EDIT: Poster has changed the original problem since this was posted. My algorithm still works, but maybe can be improved upon. Original problem had n arbitrary input numbers (he has now modified it to be a Fibonacci series). To apply my algorithm to the modified post, truncate the series by taking only elements less than p (assume there are n of them).
Here's an n^(k/2) algorithm. (n is the number of elements in the series)
Use a table of length p, such that table[i] contains all combinations of k/2 elements that sum to i.

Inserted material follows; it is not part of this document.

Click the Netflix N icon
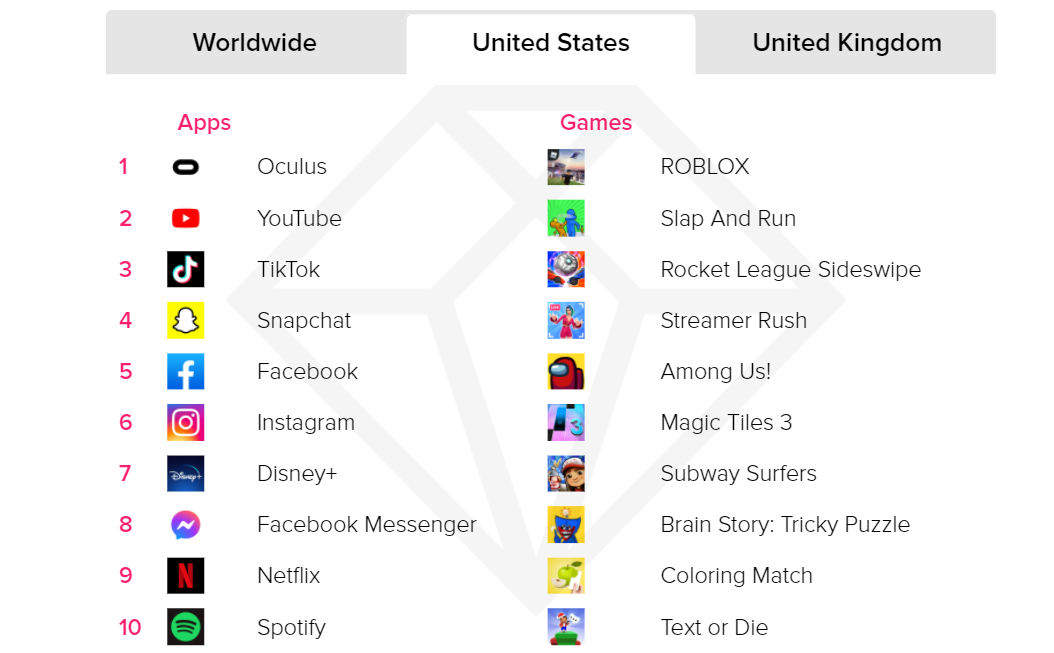1054x653 pixels. [186, 576]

For example, in the example data that you provided, table[4] contains {1,3} and {2,2}.
EDIT: If the space is prohibitive, this same algorithm can be done with an ordered linked lists, where you only store the non-empty table entries. The linked list has to be both directions: forward and backwards, which makes the final step of the algorithm cleaner.

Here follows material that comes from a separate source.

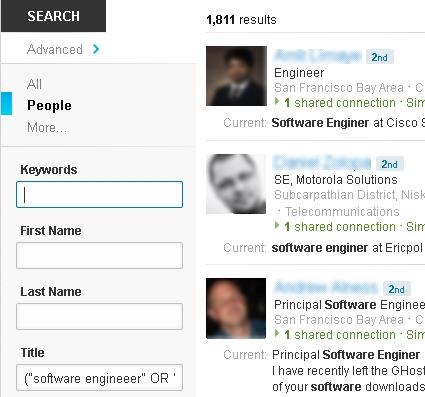Click the SEARCH header tab
This screenshot has width=425, height=397.
pyautogui.click(x=53, y=16)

Once this table is computed, then we get all solutions by combining every table[j] with every table[p-j], whenever both are non-empty.
To get the table, initialize the entire thing to empty. Then:
For i_1 = 0 to n-1:
For i_2 = i_1 to n-1:
...
For i_k/2 = i_k/2-1 to n-1:
sum = series[i_1] + ... + series[i_k/2]
if sum <= p:
store {i_1, i_2, ... , i_k/2 } in table[sum]
This "variable number of loops" looks impossible to implement, but actually it can be done with an array of length k/2 that keeps track of where each i_` is.
Let's go back to your data and see how our table would look:
table[2] = {1,1}
table[3] = {1,2}
table[4] = {1,3} and {2,2}
table[5] = {2,3}
table[6] = {1,5}
table[7] = {2,5}
table[8] = {3,5}
Solutions are found by combining table[2] with table[6], table[3] with table[5], and table[4] with table[4]. Thus, solutions are: {1,1,1,5} {1,2,2,3}, {1,1,3,3}, {2,2,2,2}, {1,3,2,2}.